KEY ACCOUNTABILITIES AND RESPONSIBILITIES
- Adheres to GB Core Beliefs and all safety and quality requirements including, but not limited to: Quality Management Systems (QMS), Environmental Management Systems (EMS), U.S. Food and Drug Administration (FDA) regulations, Company policies and operating procedures, and other regulatory requirements.
- As a quality Core Team member, actively participates in development project teams. Performs quality/reliability engineering activities to ensure that the design/development procedures, design controls, supplier controls and test requirements are fulfilled. Builds consensus where appropriate.
- Leads Risk Management (ISO 14971) activities. May leads cross functional teams in planning, analyses (DFMEA, FTA, Risk/Benefit) and mitigations. Maintains risk management file for the life of the device.
- Generates and/or reviews related project deliverables such as: design verification and design validation protocols and reports as well as process validation protocols and reports. Coordinates with R&D in the review of technical documentation.
- Works with Product Development Manufacturing Engineering in the development of test fixtures, develop production acceptance criteria and test methodology.
- Coordinates sourced item qualification activities and supports supplier risk management initiatives. Conducts Independent review of DHF and Technical files, provides technical standards interpretation, and determines appropriate statistical methods, including sample size determination.
- Provides support in conducting root cause analyses, preparation of CAPA and Distributed Product Risk Assessment. Draft and update SOPs as required.
- Performs other functions as required.
- Bachelor’s Degree in Engineering or related field required. Master’s Degree preferred.
- 5-7 years of experience.
- Practical knowledge of FDA Quality System Regulations, ISO 13485 and Medical
- Practical knowledge of ISO 14971, and related standards
- General familiarity with industry best practices in development, testing and manufacturing processes.
- Experience in interpreting design schematics and drawings.
- Preferred experience with FDA and European regulated medical devices
- Skilled in statistical methods e.g. ANOVA, SPC, test sample size selection plans, Gauge R&R, and DOE.
- Demonstrated proficiency utilizing quality lean sigma tools (e.g. Root Cause Analysis, QFD, Ishikawa, Kepner-Tregoe).
- Experience in establishing and implementing quality metrics for product development.
- Strong collaboration, negotiation, and conflict resolution skills.

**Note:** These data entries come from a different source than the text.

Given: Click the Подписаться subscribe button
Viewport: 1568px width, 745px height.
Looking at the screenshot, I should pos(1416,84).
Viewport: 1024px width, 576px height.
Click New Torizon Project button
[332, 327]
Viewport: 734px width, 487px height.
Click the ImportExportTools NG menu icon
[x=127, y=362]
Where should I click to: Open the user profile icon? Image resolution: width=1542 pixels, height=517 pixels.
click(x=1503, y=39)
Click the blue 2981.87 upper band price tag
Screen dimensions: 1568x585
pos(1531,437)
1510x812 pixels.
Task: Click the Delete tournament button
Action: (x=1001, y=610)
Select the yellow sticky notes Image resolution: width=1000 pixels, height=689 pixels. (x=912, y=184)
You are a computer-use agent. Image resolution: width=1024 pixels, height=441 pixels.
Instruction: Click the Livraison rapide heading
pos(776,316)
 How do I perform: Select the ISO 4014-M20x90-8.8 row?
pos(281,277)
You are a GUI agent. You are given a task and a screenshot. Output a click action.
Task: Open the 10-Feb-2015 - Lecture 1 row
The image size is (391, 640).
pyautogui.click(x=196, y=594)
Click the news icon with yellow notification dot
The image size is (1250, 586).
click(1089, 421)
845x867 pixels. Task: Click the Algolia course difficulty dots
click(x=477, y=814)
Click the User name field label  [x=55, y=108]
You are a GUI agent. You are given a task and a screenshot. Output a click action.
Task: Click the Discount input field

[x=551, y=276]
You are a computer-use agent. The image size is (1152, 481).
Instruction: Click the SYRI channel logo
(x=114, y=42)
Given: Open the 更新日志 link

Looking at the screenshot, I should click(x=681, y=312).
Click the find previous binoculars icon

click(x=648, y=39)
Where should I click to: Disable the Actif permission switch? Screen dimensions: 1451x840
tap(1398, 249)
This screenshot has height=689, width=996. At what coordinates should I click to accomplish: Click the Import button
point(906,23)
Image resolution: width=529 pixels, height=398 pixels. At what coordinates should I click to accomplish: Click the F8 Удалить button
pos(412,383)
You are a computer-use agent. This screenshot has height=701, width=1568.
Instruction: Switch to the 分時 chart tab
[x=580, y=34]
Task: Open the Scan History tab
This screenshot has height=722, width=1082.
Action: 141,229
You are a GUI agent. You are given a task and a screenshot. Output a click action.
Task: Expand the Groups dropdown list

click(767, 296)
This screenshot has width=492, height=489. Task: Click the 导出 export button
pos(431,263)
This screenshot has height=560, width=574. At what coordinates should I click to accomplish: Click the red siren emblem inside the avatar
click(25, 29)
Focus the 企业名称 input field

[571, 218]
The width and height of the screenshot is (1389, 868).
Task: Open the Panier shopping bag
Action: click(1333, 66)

- Excellent verbal and written communication skills.
- Excellent technical writing.
At Viant, we focus on providing end-to-end solutions for medical device OEMs. Our deep materials expertise—combined with our experience in engineering, manufacturing, assembly, packaging, and sterilization—allows us to bring our customers’ healthcare solutions to market. We have facilities across the U.S. and around the world, including low-cost facilities in Costa Rica, China, Mexico, and Puerto Rico.
Viant provides equal employment opportunities (EEO) to all employees and applicants for employment without regard to race, color, religion, gender, sexual orientation, national origin, age, disability, marital status, amnesty, or status as a covered veteran in accordance with applicable federal, state, and local laws. Viant complies with applicable state and local laws governing nondiscrimination in employment in every location in which the company has facilities.